道中、野党との戦いのあとに見る兄弟のやりとりに、思わず目を離せなくなってしまう。
軽く擦り傷を作ったマグナが、トリスを心配して声をかけるが、トリスは逆にマグナの傷を見つけてキッカの実で手当てしながら説教している。
いつ見ても仲がいい。
兄弟であんなにも仲がいいのはきっと珍しいのだろう。
もう一組の双子を見ても、それほど仲がよさそうには見えなかった。 まぁ、深いところではお互い大切にしているのはわかるのだが。
離れ離れになっていた特殊な環境のせいかもしれないが、それにしても思春期の兄弟、それも異性なのにあれだけ仲がいいのは滅多にあることじゃない。
彼らのやりとりをみていると、戦闘後のあらぶった気分もなだめられて、ほんわかしてしまう。
「まったく、いつまでそうしているつもりだ」
そんな光景に少し不似合いな不機嫌なネスティの声。
マグナとトリスのあまりの仲のよさに嫉妬したんだろうが、当の本人たちは気付かずに無邪気に返事をする。
ちょっとだけネスティに同情する。 まったく、苦労しているな若人よって感じだ。
ちょいとフォローでもしてやるか?
「さぁて、いつまでもじゃれてないで、そろそろ行こうぜ」
そう言って二人を抱きこんでやると、驚いたのか思ったよりも強い力で抵抗してきた。
それを単に腕力の差で押さえ込んで声を出して笑う。
こいつらの周りには笑いが絶えない。 この明るい性格に、誰もが助けられていることだろう。
もちろん、俺もそのうちの一人だ。 本人たちにはあえて言わないが。
腕の中から逃れた二人は笑いながらネスティのそばへ行く。
無意識なのかもしれないが、だんだんとネスティの思考がネガティブになっていくのに気付いたのだと思う。 バランスのとれた三人組だ。
そんな彼らを見ると、まるで依存しあっているように見え、すこし見ていてひやひやするが、だからといって放っておけることも助言することもできなかった。
「ネスー、先に一人で行くなよ」
「ね、ね、さっきの召喚術、どうだった?」
「ぐずぐずしている暇なんてないんだぞ? わかっているのか君たちは・・・」
無邪気な子供たちのじゃれあい。 誰が、命をかけた戦いに巻き込まれていると思うだろうか。
俺にできることは少ないが、もし、彼らが助けを求めたときには、一番に手を差し出そう。

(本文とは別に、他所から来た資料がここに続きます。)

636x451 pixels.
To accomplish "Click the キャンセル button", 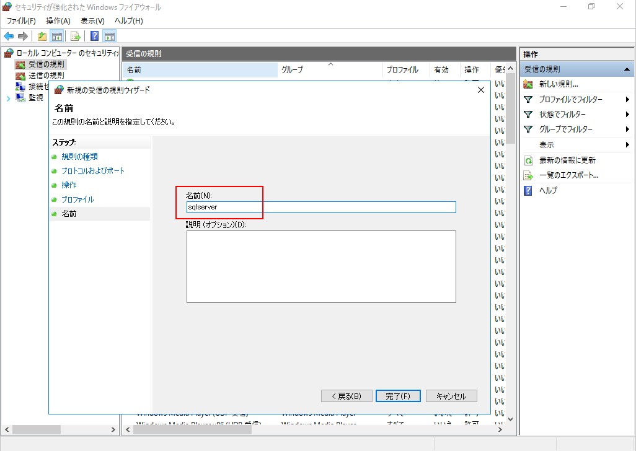I will pyautogui.click(x=451, y=396).
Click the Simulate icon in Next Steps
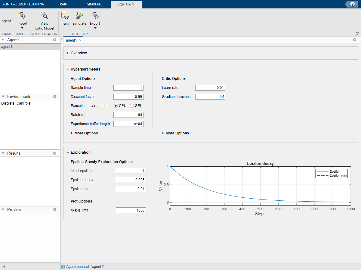This screenshot has width=361, height=270. click(79, 16)
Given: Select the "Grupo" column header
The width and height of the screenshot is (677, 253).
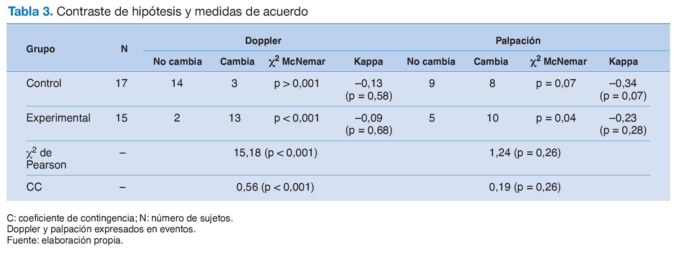Looking at the screenshot, I should click(40, 49).
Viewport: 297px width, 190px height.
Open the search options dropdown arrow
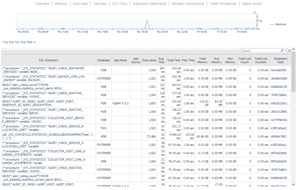pos(286,50)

自分の性格的にも、困ってるやつをほっぽり出しておけるもんじゃないしな。
じゃれつきながら進み始める彼らをみる俺は、まるで奴らの保護者だ。
自分で浮かんだ発想に、声を大にして笑いたくなった。
昔は人に迷惑ばかりかけていた俺が、今度はまるでやんちゃな子供をもつ親のようじゃないか。

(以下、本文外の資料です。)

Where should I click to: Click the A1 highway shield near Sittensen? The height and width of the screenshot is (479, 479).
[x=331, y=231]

自分の父も、俺を見ていたときはこんな気持ちになったんだろうか。
父親の、渋い顔を思い出して、また笑う。
今日の俺はどうやら、笑い上戸みたいだ。
「なんか、フォルテ。 ニヤニヤ笑ってて気持ち悪い」
「なっ!? こんなにいい男を捕まえてなんてことを言うんだ!?」
「えー、だってなんか思い出し笑いしてたじゃん。 知ってる? 思い出し笑いする人ってスケベなんだって」
「あー、なんかえっちなことでも考えてたんだ?」
「違うぞっ! 断じてそんなことはないぞ!!」
「「えー、ほんとかなー?」」
・・・今のはちょっと傷ついたぞ。
フォルテ視点でお送りしました。
なんだかフォルテがすとーk・・・ん"ん"、いえ、保護者というか、親のようになっています。